Published on June 6, 2006 at 7:15 PM · No Comments

Age-related macular degeneration (AMD) is one of the leading causes of vision loss in older adults and a person's risk may partly depend upon diet.

When it comes to carbohydrates, quality rather than quantity may be more important, according to new research by Allen Taylor, PhD, director of the Laboratory for Nutrition and Vision Research at the Jean Mayer USDA Human Nutrition Research Center on Aging (HNRCA) at Tufts University, and colleagues. Their findings were reported in the American Journal of Clinical Nutrition.

Taylor and colleagues analyzed data from a sub-group of participants in the Nurses' Health Study (NHS) who were enrolled in the Nutrition and Vision Program. The researchers looked at the total amount of carbohydrates consumed over 10 years and the dietary glycemic index, which is a measure of the quality of overall dietary carbohydrate.

"Women who consumed diets with a relatively high dietary glycemic index had greater risk of developing signs of early age-related macular degeneration when compared with women who consumed diets with a lower dietary glycemic index," says lead author Chung-Jung Chiu, DDS, PhD, scientist in the Laboratory for Nutrition and Vision Research at the HNRCA and an assistant professor at Tufts University School of Medicine. High total carbohydrate intake, however, did not significantly increase the risk factor for AMD.

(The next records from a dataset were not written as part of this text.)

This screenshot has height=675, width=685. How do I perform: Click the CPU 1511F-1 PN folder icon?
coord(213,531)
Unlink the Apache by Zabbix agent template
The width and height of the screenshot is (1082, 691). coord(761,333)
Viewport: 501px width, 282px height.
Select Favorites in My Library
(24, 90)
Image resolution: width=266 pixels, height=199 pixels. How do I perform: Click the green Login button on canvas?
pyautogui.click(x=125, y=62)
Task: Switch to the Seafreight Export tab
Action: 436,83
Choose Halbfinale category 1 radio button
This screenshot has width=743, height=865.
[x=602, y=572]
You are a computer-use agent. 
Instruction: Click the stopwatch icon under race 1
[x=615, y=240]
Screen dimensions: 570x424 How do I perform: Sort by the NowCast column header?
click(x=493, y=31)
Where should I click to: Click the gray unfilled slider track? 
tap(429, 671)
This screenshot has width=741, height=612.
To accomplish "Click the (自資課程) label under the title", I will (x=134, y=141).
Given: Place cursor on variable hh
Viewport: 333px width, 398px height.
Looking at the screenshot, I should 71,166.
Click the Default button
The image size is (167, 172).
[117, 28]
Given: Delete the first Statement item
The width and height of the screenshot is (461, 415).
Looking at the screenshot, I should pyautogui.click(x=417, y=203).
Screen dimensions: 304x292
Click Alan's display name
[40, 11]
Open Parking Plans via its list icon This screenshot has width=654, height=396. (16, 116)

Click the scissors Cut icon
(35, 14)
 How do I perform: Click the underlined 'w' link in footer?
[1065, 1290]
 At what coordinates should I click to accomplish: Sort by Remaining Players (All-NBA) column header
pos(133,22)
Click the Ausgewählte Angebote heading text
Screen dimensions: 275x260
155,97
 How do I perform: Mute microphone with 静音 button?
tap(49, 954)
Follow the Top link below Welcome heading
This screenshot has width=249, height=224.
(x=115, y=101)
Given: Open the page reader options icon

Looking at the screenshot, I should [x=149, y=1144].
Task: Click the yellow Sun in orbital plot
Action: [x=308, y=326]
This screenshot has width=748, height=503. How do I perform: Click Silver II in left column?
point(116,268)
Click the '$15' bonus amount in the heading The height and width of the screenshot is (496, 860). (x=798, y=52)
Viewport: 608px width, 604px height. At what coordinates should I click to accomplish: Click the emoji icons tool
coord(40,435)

"In other words, the types of carbohydrates being consumed were more important than the absolute amount," explains Taylor, senior author. A high-glycemic-index diet is one that is rich in high-glycemic-index foods, which are converted more rapidly to blood sugar in the body than are low-glycemic-index foods.

Chiu, Taylor, and colleagues examined the eyes of more than 500 women between 53 and 73 years of age, looking for changes indicative of early AMD. The researchers also analyzed the participants' diets, as reported in questionnaires that had been administered periodically over the course of 10 years preceding their eye exams.

"Dietary glycemic index may be an independent and modifiable risk factor for early AMD," concludes Taylor, who is also a nutrition, ophthalmology and biochemistry professor on the Tufts health sciences campus in Boston. "The likelihood of having abnormalities characteristic of AMD on eye exam more than doubled for women who consumed diets with the highest glycemic index, regardless of other factors already known or suspected to increase the risk of AMD, such as age, high blood pressure, cigarette smoking, and obesity."